Note that I've only seen this once, and only when the test had failed :)

hawkw commented 3 years ago

Hmm, interesting. The panic is occurring here: https://github.com/hawkw/sharded-slab/blob/cf2537f3a5bd6ea21e9e48ecc22f05522ca7821e/src/page/slot.rs#L718 where we are trying to decrement the number of outstanding references to a slot, but the number of references is zero.

I wonder if this is a race in the ref-counting logic, or if there's some kind of bug where a slot has already been cleared while a reference to it still exists.

Since the tests are from rustup, I'm assuming they're open-source...can I take a look at the test that triggers this?

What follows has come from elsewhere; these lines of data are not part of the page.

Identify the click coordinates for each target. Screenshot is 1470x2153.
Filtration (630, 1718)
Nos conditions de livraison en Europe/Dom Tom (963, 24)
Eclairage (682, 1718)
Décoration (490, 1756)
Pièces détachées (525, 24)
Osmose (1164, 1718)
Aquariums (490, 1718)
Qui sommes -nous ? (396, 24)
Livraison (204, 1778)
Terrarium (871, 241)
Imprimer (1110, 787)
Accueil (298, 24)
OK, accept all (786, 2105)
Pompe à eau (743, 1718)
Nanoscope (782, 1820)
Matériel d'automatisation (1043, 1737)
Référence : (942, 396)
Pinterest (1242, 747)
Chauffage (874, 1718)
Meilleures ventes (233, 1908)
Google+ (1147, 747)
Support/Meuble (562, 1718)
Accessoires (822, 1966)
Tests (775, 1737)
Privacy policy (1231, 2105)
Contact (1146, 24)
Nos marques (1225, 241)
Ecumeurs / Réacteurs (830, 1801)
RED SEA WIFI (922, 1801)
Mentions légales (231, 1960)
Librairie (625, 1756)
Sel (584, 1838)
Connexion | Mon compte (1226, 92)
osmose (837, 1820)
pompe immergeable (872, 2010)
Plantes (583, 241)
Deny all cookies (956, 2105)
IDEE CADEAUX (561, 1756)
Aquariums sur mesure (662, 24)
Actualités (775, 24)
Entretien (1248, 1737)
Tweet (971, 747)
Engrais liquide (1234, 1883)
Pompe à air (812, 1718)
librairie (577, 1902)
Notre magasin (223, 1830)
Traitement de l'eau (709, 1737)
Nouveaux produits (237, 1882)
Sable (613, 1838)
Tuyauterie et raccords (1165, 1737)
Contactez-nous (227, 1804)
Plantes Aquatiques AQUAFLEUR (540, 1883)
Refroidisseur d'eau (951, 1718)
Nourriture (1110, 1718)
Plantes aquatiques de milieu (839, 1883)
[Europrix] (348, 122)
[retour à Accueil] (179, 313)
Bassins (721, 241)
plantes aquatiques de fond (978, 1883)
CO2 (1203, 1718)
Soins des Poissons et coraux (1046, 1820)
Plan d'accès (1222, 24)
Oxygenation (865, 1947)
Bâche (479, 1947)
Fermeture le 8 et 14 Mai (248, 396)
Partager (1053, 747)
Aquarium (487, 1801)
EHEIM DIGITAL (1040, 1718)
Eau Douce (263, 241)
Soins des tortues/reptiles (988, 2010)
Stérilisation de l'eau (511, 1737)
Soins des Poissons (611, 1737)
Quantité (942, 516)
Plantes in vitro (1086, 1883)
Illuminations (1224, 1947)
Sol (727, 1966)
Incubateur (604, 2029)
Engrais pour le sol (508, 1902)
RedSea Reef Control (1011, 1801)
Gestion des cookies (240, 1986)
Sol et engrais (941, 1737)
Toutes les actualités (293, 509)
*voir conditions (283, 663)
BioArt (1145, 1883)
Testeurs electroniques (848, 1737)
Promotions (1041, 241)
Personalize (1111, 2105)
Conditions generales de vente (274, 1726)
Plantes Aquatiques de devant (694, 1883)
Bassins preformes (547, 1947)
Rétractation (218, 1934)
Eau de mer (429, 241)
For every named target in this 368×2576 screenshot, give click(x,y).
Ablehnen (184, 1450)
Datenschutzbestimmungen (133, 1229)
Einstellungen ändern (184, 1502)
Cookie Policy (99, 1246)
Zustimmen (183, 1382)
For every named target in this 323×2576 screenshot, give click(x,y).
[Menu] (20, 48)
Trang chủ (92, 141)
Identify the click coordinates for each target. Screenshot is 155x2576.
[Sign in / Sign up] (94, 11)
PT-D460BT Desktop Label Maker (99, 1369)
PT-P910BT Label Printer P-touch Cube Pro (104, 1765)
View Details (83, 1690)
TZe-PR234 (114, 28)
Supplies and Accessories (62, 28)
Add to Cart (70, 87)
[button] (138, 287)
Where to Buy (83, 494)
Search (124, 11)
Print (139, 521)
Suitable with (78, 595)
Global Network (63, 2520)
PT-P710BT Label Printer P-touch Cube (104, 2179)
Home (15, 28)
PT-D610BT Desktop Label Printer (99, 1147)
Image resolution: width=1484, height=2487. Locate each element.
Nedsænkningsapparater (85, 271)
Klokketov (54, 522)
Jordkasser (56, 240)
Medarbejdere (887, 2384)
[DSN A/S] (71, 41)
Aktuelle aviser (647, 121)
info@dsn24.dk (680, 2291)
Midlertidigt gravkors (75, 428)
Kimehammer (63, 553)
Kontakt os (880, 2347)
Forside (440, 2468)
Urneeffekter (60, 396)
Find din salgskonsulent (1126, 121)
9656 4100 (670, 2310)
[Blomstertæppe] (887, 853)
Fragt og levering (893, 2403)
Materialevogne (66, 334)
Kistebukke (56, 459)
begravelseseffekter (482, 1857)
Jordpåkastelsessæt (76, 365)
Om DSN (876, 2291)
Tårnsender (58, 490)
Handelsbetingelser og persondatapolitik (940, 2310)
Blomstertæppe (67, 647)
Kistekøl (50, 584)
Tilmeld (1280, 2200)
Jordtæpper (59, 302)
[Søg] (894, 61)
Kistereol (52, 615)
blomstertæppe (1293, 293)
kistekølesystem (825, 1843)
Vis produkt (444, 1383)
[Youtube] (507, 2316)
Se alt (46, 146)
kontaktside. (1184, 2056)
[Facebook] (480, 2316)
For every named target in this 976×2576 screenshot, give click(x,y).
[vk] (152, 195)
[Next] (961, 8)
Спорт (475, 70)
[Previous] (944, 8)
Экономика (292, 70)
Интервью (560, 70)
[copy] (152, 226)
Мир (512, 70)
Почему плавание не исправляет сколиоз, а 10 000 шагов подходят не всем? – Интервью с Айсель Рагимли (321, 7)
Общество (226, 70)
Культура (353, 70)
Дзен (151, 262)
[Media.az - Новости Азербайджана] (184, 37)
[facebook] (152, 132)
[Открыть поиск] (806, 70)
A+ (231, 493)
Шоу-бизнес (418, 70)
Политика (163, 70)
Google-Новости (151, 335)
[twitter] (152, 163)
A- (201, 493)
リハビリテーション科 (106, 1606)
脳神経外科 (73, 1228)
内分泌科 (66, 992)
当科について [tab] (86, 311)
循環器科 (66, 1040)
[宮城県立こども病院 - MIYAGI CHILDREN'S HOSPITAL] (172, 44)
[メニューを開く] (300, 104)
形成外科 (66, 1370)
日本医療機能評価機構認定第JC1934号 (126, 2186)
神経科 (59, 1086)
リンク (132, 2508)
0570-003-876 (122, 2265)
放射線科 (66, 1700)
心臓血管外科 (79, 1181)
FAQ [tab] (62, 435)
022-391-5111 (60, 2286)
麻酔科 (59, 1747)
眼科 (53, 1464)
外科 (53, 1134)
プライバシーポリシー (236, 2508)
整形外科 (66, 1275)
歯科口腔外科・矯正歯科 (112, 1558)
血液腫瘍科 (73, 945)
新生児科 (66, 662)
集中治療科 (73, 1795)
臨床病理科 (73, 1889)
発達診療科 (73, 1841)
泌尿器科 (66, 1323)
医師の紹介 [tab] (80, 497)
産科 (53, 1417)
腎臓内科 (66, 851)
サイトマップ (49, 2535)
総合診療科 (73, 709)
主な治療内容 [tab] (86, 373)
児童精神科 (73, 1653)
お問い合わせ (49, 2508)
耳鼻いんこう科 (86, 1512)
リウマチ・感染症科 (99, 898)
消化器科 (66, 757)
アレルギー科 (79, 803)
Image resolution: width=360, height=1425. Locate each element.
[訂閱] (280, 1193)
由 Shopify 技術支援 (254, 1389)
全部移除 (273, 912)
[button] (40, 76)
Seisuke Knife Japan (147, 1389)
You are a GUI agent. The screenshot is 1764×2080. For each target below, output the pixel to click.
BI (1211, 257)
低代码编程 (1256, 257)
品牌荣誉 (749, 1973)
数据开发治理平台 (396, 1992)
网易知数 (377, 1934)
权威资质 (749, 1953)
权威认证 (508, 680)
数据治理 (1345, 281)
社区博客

rbtcollins commented 3 years ago

This is close to the state I had the code when I triggered it - I had the test failing though, I'm going to see if I can recreate it for you. https://github.com/rbtcollins/rustup.rs/pull/new/sharded-slab-55

rbtcollins commented 3 years ago

I can't seem to reproduce. We create several pools without customising the config, so we will have multiple references to the config object; and then this was unwinding a panic : I don't recall if the failing test was failing in a worker thread and propogating, or in the main thread.

hawkw commented 3 years ago

We create several pools without customising the config, so we will have multiple references to the config object;

References to the config object shouldn't be an issue...this code runs when dropping a reference to an item in the pool...